I have a secret. I Google myself on a regular basis. Okay, so maybe I gave that away in the title, but it still feels slightly shameful, like I’m going out of my way to look for accolades. I’m not… well not really.
I started Googling myself right after Depths of Blue came out. At that time, I was interested to see if anyone even noticed it. Depths is my debut novel, and I’m still so new to this whole writing thing that I squeak when I turn around. I figure I can be forgiven a little bit for my youthful enthusiasm. It was neat to see the book show up in one place after another. My first Amazon review was a thrilling time. Googling also turned out to be a pretty good tool. I was able to get a copy into the hands of someone who’d expressed passing interest, which turned into my first review on a blog. So it was all good.
And no, this wasn’t where I became sad. I suppose everyone dreams that they’ll blow up overnight, but that hasn’t shown much sign of happening. I’m not exactly a household name, not even in the lesbian community. However, women are finding my novels and enjoying them, and there’s a lot of gratification to that. There’d be a lot of gratification with a nice juicy royalties cheque also, I’m not ashamed to admit as much. I’m not there yet, but one day, I may approach respectable. For now, I have a full time job that pays the bills, so I don’t have to worry too much about such things.
So why does Googling sometimes make me sad, you ask? The first time I noticed Depths available as a free download from someone other than my publisher or their distributors, I was rather taken aback. I quickly saw that those sites didn’t actually have my book available and I was able to breathe.
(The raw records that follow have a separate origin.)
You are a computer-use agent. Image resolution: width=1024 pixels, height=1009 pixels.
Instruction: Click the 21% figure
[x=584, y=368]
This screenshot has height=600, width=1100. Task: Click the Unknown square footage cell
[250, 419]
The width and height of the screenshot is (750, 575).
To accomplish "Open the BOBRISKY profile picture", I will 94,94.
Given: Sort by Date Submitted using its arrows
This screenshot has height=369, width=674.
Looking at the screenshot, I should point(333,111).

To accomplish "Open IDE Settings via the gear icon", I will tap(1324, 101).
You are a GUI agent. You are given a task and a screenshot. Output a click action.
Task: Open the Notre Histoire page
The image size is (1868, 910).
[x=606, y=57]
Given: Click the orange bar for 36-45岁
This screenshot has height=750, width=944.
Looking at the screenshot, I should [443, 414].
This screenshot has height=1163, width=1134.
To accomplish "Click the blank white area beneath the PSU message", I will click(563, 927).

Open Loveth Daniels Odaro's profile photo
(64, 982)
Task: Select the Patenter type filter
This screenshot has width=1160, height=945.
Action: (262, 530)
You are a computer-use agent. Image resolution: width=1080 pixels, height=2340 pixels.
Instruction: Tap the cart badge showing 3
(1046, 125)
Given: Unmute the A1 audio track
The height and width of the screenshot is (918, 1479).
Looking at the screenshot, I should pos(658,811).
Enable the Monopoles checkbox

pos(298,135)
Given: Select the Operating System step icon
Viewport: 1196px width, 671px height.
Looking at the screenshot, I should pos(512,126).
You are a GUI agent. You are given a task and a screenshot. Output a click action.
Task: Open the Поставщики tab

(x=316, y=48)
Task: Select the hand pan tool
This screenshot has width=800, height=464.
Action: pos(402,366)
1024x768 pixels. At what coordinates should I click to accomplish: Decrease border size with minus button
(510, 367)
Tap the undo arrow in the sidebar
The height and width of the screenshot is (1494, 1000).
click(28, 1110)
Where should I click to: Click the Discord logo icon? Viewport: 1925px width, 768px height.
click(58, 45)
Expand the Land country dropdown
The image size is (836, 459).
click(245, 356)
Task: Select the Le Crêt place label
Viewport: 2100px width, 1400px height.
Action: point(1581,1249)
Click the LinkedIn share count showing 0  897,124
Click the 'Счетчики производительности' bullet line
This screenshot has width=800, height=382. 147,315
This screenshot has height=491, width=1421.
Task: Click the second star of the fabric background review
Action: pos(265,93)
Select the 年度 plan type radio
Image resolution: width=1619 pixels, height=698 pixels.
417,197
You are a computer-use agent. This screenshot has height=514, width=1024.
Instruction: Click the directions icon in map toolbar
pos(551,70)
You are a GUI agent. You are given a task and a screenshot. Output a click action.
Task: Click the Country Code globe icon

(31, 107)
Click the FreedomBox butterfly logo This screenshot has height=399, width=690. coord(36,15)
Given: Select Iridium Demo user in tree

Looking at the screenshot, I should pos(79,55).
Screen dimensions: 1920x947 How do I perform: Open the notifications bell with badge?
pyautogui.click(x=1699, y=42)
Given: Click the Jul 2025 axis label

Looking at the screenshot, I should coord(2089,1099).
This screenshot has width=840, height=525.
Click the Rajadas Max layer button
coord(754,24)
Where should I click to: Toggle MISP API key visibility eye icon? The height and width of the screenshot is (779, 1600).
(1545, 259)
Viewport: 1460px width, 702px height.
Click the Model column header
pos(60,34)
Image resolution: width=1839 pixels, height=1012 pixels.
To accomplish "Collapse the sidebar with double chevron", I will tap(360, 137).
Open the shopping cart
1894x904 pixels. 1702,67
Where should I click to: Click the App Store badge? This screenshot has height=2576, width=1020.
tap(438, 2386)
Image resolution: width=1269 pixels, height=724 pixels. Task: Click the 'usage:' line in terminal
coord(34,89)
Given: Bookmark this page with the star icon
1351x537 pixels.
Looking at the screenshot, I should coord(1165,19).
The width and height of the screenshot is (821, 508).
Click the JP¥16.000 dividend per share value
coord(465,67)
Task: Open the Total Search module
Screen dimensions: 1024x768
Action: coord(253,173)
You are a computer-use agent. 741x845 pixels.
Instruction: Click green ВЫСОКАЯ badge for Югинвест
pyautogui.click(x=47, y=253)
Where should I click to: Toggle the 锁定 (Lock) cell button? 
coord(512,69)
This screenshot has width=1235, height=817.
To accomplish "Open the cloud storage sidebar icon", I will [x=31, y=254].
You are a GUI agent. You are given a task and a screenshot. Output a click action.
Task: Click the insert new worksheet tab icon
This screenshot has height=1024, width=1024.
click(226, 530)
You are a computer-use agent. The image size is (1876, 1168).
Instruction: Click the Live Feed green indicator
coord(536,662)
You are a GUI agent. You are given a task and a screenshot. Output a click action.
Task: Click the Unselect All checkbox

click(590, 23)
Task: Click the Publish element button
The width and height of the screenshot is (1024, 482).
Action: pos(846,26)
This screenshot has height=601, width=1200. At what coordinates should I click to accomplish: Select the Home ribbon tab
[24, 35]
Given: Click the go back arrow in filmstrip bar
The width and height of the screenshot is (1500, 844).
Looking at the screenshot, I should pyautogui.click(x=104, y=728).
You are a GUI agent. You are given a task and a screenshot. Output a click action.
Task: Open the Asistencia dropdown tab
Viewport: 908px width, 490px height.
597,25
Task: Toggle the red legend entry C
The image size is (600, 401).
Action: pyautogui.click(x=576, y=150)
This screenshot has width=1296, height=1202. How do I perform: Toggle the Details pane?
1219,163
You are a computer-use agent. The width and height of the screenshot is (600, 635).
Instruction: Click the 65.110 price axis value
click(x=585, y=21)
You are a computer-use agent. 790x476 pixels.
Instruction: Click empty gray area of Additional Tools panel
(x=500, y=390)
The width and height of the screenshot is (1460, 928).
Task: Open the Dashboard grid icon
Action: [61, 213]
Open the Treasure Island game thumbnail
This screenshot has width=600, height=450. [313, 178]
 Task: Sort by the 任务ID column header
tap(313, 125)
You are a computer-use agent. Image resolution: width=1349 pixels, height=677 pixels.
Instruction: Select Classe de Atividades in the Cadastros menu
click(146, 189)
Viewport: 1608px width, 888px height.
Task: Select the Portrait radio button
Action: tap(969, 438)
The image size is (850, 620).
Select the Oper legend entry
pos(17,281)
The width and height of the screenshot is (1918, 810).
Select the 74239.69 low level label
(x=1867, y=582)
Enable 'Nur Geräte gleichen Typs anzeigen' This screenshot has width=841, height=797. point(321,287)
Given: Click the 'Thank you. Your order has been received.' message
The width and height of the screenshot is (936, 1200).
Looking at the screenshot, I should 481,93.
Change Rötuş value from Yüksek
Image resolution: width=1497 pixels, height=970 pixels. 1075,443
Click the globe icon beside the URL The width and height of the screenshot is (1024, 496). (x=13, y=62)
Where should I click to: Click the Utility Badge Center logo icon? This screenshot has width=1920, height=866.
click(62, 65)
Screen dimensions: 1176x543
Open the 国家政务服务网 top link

And then it hit the Torrent sites.
The first Torrent was even somewhat gratifying. I actually thought to myself “Hey, that’s cool, someone cares enough to pirate this!”
And then it showed up on another Torrent site. And another. And another. It took a few months for that to happen, and I’m sure Heights of Green is due to get the Torrent treatment any time soon. That isn’t gratifying. It’s frustrating as hell.
I know the arguments in favor of pirating people’s intellectual property. All of those poor authors are getting exposure they wouldn’t get otherwise. Exposure is great, but it doesn’t put bread on the table.
“Wait,” you say, “what about the part where you said you have a full time job so you don’t need the money?”
Maybe I don’t need the money from my books to survive, not right now. One day, I’d like to think I could retire from librarianship and write full time. I could write two major projects a year and have the time to engage with my readers, without having to sacrifice time with my family. Pirated copies make that much less likely.
And maybe people are reading the books who wouldn’t have otherwise, but that wasn’t my choice. That’s what it all boils down to for me. It’s all about my choice for my work. This year I plan to release a short story on my website as a free download. Those readers who have discovered my work already will get a little bonus story, and those who don’t know much about me (which is a lot of people!) will get the chance to sample my writing without plunking down $9.99. So I’m not opposed to making my work available for free, but I want it to be on my terms, as is my right.
Torrent sites not only rob me of sales, but they rob me of the choice of what to do with my own work. Frankly, I object to the latter even more than the former. Depths of Blue represents months of my life. I’m proud of my efforts and I want people to be able to share that. I don’t think it’s too much to ask to gain some recompense for the time and the effort I put into it. I think it’s even less to ask that I be the one to make the choice of how my work is accessed.
Googling myself has become a double-edged sword. I run across new readers and opportunities, but these days I’m waiting for the other shoe to drop for Heights. And on that day, I’ll be sad again.